Release Date: 18 September 2012
Publisher: Little Brown BFYR
Reading/Interest Level: Grades 8 & up
When birds begin crashing into planes and planes begin crashing, Reese and David are stranded at the airport with their debate coach after a failed debate tournament. Embarking on a journey that will take any number of unexpected turns, the three leave the airport and all too soon become just two. Reese and David are left alone to navigate the road home and meet their demise in a car accident involving a bird. Twenty-seven days later the two wake up in classified military hospital with explicit instructions and a non-disclosure agreement that says they can’t tell anyone where they’ve been. When they get home, both Reese and David experience strange side-effects from whatever treatments they received from the hospital.
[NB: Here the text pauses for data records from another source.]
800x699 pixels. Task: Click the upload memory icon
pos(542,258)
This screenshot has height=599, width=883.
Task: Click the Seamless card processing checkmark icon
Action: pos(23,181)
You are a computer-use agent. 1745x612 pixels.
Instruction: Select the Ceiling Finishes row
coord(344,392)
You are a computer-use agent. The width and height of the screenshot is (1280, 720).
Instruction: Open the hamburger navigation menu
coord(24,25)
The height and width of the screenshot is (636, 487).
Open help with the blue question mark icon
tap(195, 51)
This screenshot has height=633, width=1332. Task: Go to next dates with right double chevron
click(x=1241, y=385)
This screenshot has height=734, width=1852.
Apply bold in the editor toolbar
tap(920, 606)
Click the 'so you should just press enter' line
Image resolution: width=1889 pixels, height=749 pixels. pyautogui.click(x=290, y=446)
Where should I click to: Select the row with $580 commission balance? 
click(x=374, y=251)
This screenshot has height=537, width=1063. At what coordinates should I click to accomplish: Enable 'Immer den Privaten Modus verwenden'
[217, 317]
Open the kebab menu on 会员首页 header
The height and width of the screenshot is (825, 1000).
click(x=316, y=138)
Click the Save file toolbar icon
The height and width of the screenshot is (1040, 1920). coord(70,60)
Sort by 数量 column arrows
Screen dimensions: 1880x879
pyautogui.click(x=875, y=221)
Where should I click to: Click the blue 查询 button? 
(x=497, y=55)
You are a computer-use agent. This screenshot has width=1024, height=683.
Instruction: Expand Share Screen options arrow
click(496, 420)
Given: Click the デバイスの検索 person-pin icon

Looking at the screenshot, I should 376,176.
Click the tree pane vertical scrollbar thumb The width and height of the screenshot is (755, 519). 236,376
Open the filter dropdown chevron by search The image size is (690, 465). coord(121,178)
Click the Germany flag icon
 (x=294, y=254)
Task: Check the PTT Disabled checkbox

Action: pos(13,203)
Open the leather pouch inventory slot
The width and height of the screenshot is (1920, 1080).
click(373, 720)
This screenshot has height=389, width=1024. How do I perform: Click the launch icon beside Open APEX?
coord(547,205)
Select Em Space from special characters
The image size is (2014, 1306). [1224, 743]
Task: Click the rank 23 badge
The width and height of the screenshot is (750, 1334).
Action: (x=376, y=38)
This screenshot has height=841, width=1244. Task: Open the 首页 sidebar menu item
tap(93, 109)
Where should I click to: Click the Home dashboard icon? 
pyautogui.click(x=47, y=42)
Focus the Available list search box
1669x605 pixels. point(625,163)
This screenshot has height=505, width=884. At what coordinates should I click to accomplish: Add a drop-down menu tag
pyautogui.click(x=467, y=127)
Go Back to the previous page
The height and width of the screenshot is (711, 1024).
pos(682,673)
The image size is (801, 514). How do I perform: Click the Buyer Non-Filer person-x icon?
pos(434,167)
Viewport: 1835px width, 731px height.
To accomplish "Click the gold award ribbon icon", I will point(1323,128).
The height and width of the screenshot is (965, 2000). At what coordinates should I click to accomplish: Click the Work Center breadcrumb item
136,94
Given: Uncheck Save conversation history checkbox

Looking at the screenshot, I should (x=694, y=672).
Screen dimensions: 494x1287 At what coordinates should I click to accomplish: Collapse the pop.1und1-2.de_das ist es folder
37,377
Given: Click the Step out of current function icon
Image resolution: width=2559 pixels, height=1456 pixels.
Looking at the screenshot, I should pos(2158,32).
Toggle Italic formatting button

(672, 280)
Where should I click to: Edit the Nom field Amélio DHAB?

When Reese meets Amber, she is just starting to hope that life can return to some kind of normal, but life is never that easy. Full of government conspiracies, alien DNA, and budding romances, Malinda Lo presents readers with a science fiction novel that will have wide appeal. Comparisons with X-Files comes easily and fans of government conspiracies and extraterrestrial possibilities will devour this fast-paced novel.
Malinda Lo is one author whose works come to mind automatically when considering teen fiction with LGBT protagonists. While I haven’t yet had the opportunity to read Ash, I’m well aware that it is a lesbian retelling of Cinderella and after getting a taste of her writing with Adaptation, I can’t wait to read it. Adaptation is another novel that doesn’t focus on the LGBT aspect of the character’s relationship. While Reese’s best friend and conspiracy extraordinaire, Julian, plays the role of gay best friend, Reese herself discovers after meeting Amber that she’s not necessarily entirely straight. That aspect of the story is woven in seamlessly and doesn’t ever turn the novel into an issue type of book. Instead, the characters’ relationships are woven into a well-written, fast-paced science fiction novel. There are a lot of opportunities to incorporate a book like this into programming, whether passively into science fiction or diversity displays or actively into book talks, book clubs, or other science fiction programming.